(Collected data)
--------------------
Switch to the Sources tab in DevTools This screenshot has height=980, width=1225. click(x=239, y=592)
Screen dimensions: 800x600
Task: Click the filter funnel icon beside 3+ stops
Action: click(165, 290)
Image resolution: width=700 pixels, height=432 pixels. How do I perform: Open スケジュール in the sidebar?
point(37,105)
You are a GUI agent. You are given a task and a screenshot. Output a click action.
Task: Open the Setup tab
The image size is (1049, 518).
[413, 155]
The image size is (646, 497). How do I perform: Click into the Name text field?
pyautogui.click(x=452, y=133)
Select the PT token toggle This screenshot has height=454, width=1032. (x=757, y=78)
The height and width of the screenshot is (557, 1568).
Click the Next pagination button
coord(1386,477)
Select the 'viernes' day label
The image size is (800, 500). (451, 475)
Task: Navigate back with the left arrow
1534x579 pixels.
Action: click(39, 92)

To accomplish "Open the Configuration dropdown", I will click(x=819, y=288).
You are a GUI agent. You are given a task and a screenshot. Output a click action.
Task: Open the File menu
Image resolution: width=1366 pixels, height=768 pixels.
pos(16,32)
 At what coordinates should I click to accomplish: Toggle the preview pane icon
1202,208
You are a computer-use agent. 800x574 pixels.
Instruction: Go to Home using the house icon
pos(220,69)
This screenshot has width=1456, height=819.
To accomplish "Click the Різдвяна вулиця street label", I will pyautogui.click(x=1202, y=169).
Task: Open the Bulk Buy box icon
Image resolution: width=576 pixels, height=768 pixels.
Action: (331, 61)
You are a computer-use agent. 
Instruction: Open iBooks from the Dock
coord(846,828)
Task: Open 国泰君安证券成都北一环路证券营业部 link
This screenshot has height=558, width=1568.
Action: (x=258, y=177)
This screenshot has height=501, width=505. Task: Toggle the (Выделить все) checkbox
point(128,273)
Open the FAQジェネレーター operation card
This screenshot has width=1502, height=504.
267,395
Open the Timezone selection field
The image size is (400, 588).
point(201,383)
--------------------
• _WORK INSTRUCTION_
Taking the entries above, write out exactly the lines starting with the line containing "1534x579 pixels." and going on through the line containing "Task: Open the Bulk Buy box icon", both included, and nothing else.

• _ANSWER TO THIS PROBLEM_
1534x579 pixels.
Action: click(39, 92)

To accomplish "Open the Configuration dropdown", I will click(x=819, y=288).
You are a GUI agent. You are given a task and a screenshot. Output a click action.
Task: Open the File menu
Image resolution: width=1366 pixels, height=768 pixels.
pos(16,32)
 At what coordinates should I click to accomplish: Toggle the preview pane icon
1202,208
You are a computer-use agent. 800x574 pixels.
Instruction: Go to Home using the house icon
pos(220,69)
This screenshot has width=1456, height=819.
To accomplish "Click the Різдвяна вулиця street label", I will pyautogui.click(x=1202, y=169).
Task: Open the Bulk Buy box icon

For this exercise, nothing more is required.